Published 11/30/2022 by Global Communities

Zambia_World AIDS Day 2022_ECAP

By Betty Adera

Despite tremendous progress in the fight against HIV and AIDS, outcomes for treatment and care among children remain low. Sadly, disparities in the HIV response continue to result in failure to meet the unique needs of children living with or are at high risk of HIV.

At the end of 2019, an estimated 1.8 million children aged 0-14 were living with HIV, 150,000 children were newly infected, and 100,000 children died of AIDS-related illnesses.1 Further, while 85% of pregnant women living with HIV accessed HIV treatment services in 2019, only 53% of children living with HIV did so.2 An estimated 850,000 children living with HIV were not receiving any treatment services that could save their lives. To reduce HIV-related mortality and morbidity among children, as with other highly vulnerable populations, early testing and treatment is essential.

“We must reflect and strengthen approaches that equalize access to lifesaving HIV treatment and care for all children living with HIV.”

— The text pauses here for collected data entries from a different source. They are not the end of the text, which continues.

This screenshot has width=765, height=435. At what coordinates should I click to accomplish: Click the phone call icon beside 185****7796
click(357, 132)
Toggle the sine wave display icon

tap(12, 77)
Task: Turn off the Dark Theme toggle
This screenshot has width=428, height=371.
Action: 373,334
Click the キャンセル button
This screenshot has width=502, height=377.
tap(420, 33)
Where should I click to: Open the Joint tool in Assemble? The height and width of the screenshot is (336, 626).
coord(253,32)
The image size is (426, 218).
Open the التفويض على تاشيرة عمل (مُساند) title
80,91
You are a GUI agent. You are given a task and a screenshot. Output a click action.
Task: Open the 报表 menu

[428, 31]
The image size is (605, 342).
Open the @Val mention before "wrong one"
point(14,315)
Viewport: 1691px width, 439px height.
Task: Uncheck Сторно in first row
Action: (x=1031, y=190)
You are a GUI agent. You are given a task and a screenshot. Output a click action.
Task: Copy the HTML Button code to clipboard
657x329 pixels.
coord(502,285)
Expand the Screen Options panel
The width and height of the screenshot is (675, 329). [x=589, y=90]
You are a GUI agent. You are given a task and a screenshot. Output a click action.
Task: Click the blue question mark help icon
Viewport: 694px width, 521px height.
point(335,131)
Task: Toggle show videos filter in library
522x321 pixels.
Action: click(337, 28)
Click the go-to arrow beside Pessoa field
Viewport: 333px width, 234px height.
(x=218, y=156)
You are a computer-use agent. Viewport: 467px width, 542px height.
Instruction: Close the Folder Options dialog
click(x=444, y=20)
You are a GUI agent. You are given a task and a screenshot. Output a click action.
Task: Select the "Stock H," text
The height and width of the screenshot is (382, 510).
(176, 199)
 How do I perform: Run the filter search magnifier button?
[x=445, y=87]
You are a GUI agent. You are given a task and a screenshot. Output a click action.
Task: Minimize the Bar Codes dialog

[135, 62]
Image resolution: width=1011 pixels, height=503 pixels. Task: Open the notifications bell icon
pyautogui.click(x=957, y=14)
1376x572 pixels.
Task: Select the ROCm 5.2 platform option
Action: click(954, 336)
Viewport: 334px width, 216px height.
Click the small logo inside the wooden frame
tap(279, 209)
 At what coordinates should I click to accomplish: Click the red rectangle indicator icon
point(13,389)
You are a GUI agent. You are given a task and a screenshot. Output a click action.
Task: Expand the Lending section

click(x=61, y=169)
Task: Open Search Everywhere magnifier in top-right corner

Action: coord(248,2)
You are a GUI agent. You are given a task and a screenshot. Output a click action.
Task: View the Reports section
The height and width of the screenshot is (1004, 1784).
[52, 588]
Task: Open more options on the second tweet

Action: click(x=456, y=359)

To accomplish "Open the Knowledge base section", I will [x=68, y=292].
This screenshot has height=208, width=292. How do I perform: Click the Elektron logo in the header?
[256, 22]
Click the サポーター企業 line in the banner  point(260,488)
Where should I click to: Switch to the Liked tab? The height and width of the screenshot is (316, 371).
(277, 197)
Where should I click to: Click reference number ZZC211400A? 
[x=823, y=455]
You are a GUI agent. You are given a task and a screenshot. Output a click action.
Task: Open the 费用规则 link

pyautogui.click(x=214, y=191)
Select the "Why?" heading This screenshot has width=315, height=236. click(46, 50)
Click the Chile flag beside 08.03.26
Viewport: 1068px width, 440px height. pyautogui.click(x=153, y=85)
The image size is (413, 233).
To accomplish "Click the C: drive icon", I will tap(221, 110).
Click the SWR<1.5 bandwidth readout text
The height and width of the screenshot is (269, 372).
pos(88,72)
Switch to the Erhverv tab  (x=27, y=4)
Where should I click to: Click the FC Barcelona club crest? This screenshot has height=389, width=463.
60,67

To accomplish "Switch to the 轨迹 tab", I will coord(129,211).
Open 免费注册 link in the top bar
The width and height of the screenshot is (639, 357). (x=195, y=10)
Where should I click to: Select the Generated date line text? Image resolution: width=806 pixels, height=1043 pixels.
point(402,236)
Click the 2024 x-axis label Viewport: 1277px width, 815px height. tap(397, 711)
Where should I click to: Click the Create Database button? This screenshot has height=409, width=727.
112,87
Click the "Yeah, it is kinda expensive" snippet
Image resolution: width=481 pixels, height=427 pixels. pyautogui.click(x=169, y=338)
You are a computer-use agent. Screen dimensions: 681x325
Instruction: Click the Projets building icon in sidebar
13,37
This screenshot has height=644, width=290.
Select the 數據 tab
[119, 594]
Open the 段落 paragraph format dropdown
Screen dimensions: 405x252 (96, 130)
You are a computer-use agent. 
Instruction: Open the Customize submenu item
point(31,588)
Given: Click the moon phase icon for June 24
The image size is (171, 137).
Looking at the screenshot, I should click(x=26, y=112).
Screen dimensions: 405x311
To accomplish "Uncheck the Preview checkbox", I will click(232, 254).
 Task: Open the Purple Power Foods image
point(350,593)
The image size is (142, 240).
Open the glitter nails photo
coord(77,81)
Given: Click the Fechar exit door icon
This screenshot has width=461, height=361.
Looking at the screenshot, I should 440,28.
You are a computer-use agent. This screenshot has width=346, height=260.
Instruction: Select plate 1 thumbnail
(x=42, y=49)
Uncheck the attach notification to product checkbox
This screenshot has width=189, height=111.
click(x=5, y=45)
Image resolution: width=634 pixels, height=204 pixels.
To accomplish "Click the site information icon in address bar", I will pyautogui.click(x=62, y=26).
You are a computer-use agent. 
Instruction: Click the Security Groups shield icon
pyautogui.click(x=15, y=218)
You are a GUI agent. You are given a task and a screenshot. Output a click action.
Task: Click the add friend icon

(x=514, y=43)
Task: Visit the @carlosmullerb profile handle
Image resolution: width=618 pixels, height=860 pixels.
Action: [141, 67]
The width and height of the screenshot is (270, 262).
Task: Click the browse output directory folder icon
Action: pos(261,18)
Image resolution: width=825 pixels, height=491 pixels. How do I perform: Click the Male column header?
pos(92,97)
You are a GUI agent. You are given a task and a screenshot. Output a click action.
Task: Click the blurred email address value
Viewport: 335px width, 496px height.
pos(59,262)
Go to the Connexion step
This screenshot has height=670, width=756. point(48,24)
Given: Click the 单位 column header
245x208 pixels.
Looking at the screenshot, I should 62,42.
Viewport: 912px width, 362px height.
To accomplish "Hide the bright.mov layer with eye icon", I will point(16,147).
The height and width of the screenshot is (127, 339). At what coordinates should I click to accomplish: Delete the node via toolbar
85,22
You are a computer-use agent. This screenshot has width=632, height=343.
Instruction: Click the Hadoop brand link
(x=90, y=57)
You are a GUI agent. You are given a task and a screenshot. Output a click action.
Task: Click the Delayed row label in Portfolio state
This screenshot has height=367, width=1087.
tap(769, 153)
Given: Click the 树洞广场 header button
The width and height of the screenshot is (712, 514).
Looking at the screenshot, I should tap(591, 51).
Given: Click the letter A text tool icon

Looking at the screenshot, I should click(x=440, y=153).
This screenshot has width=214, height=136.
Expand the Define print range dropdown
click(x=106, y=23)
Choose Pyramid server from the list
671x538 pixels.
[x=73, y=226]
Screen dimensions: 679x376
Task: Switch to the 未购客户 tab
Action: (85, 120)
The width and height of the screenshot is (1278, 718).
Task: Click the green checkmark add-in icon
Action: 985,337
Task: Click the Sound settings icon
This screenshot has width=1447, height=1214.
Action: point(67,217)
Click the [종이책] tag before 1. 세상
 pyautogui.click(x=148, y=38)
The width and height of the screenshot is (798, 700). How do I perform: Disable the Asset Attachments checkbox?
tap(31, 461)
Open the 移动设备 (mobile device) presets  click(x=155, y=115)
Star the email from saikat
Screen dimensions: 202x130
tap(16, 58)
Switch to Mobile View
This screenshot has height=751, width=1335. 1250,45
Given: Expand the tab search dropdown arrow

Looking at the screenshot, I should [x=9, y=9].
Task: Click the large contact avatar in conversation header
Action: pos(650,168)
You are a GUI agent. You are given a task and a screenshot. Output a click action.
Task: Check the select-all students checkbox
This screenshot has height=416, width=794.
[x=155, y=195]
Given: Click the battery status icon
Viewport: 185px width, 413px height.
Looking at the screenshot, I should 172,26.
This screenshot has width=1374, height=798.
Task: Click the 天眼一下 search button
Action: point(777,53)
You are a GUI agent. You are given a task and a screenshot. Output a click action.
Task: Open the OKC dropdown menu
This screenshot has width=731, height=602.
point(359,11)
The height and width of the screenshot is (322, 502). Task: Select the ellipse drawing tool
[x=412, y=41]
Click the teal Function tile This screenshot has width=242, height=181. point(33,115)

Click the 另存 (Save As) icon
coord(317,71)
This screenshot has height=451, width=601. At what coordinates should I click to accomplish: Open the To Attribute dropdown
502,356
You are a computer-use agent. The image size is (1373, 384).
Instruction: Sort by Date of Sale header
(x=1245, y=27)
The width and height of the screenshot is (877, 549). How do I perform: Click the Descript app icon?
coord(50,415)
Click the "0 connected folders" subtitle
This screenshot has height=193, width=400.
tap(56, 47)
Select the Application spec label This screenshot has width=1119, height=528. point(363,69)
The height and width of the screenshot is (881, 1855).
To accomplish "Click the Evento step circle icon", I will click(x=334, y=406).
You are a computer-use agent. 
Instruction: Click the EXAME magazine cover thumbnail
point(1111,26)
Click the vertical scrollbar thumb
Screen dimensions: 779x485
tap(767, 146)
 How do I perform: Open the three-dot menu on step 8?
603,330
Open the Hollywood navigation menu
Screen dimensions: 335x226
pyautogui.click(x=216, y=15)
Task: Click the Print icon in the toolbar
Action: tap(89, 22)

We must boldly ask: Who are these children not being reached with HIV treatment? Where are they located? Why are they not accessing these critical lifesaving services? Most importantly, what must be done to significantly close the HIV treatment gap among children? 

Global Communities remains on the front line in search of the missing children in the HIV treatment cascade, aligning with the Joint United Nations Programme on HIV/AIDS (UNAIDS) “Start Free, Stay Free, AIDS Free” framework and learning daily from our programs in Botswana, Zambia, Kenya, Rwanda and Guatemala.

Partnering with communities, program participants, parents/caregivers, other local actors, local governments and the faith and private sectors, Global Communities not only learns from them but provides services that are community-led and responsive to the needs of children. We also work to ensure children from low-income households and resource-limited settings have access to comprehensive, timely and quality HIV treatment and care services to remain AIDS free.

To ensure no child living with HIV is left behind, Global Communities prioritizes community-based bi-directional referrals and outreach to improve access to testing while mitigating HIV-related stigma in high-prevalence regions and ensuring same-day initiation of antiretroviral drugs. Trained community-level health care service providers then conduct home visits with parents/caregivers to ensure families build effective and ongoing treatment literacy and children adhere to their treatment regimens and stay healthy. We have also found our robust household economic strengthening approaches and women’s empowerment interventions to be key in building the capacities of parents/caregivers to take charge of the health and well-being of their children.

As we recognize this year’s World AIDS Day, we must reflect and strengthen approaches that equalize access to lifesaving HIV treatment and care for all children living with HIV. While an AIDS-free generation is within our reach as a global community, it must start with providing children who are living with or are at high risk of HIV in underserved and under-resourced communities with the right interventions on time.

Betty Adera is a Senior Technical Advisor for HIV/AIDS and Health at Global Communities.